Players converge in Orlando, Fla., for executive board meeting

Players from the United States, Canada, Dominican Republic and Venezuela converged in Orlando, Fla., last week for the Major League Baseball Players Association's annual executive board meeting.

Over two-plus days, players of diverse backgrounds and all experience levels discussed on- and off-field issues ranging from rules to budget to industry economics as they set the union's agenda and established priorities for 2015 and beyond.

"This might have been the best turnout I can remember," said Craig Breslow, a longtime MLBPA activist. "It's important as players that we stay engaged in all of the issues that affect us, and the attendance and the quality of discussion this week were indicative of that engagement."

From left: Chris Dickerson, Curtis Granderson, Jose Bautista, Kevin Slowey, Drew Butera

The Players Association has always stressed the bonds that tie together each generation of players, with veterans passing on the fraternity's legacy to younger players.

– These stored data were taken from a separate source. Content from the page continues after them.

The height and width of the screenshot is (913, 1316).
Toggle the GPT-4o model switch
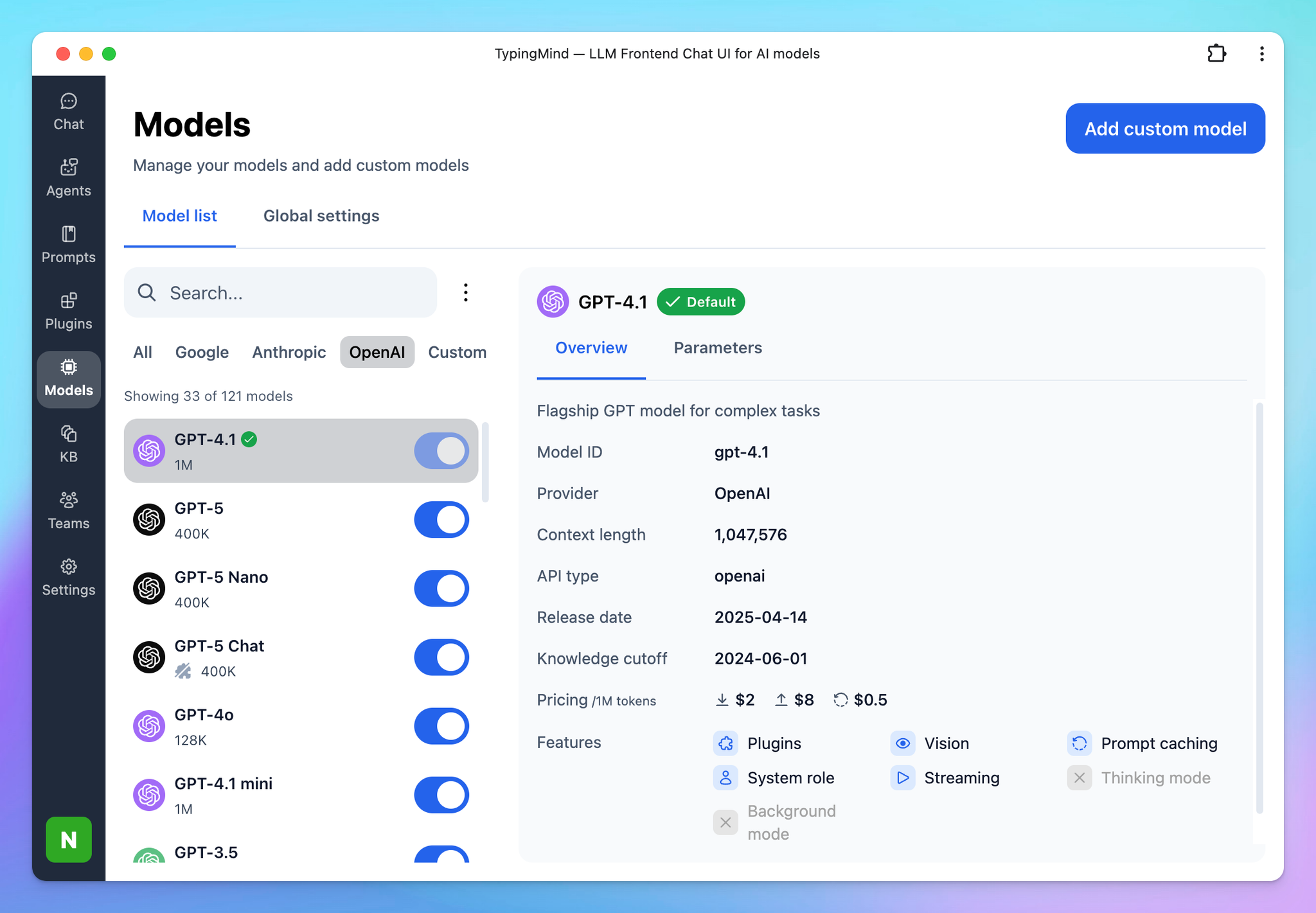pyautogui.click(x=441, y=726)
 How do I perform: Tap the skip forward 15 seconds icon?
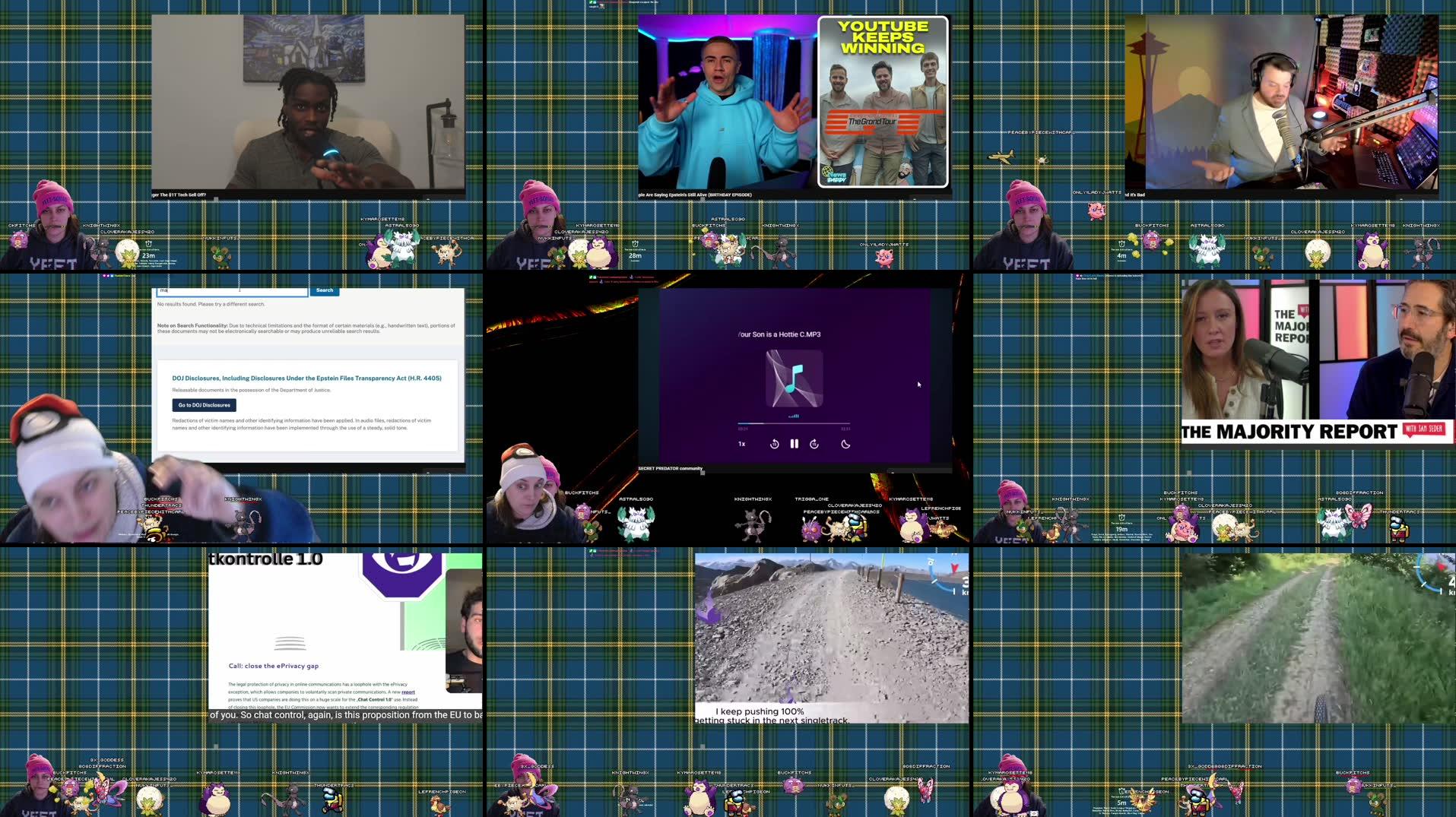coord(814,444)
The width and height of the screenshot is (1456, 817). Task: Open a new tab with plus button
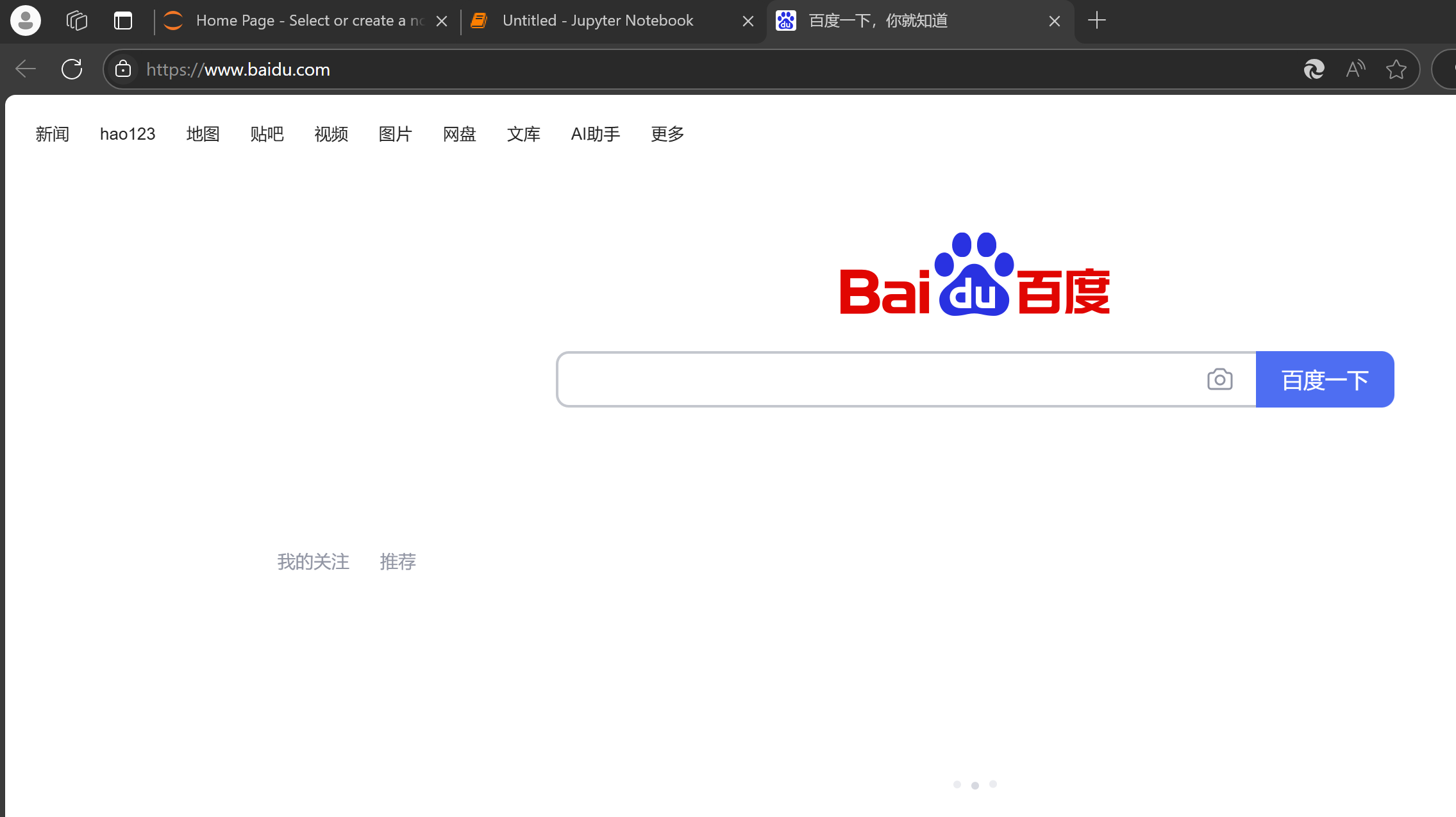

This year's meeting demonstrated that value, as respected veterans such as Jose Bautista and Jimmy Rollins helped to educate players who measure their Major League experience in days and months rather than years.

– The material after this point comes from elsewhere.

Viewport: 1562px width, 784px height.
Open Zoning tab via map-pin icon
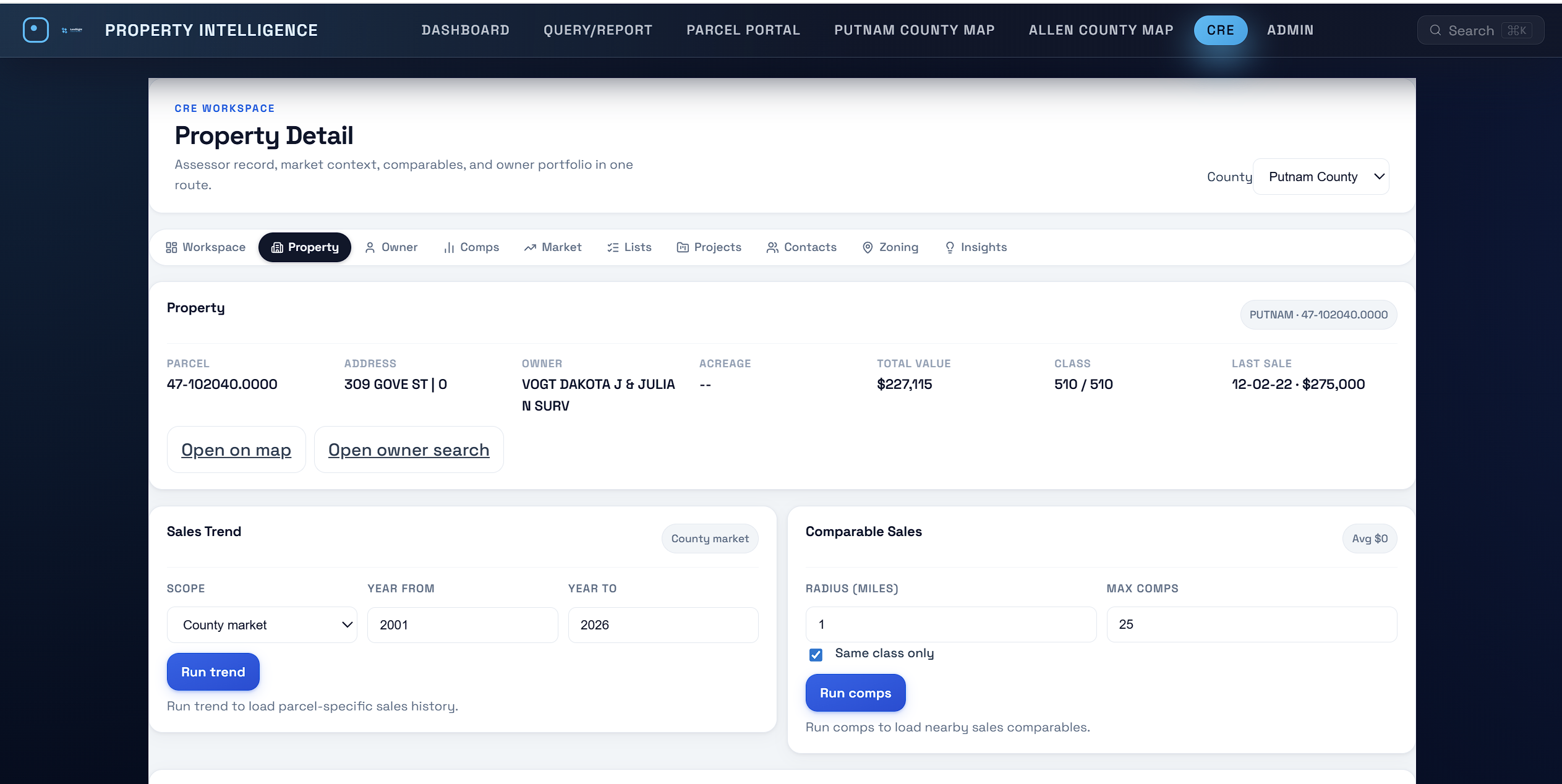pos(868,247)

The meetings covered several topics important to players, including industry economics, the union's budget, salary arbitration, scheduling and the Joint Drug Agreement. On-field issues like "pace of game," the home-plate collision rule and instant replay were also discussed.

In the even-year election of union officers, Curtis Granderson and Jeremy Guthrie were re-elected as Players Association representatives, and Justin Masterson and Carlos Villanueva were re-elected as alternates. Breslow, Chris Capuano and Ross Ohlendorf remained on the pension committee, and they were joined by Bautista, who was elected to fill the remaining vacant spot.

"The meetings were well-attended and productive in terms of discussing current issues as well as educating younger players and getting them involved in the day-to-day affairs of the Players Association," Guthrie said.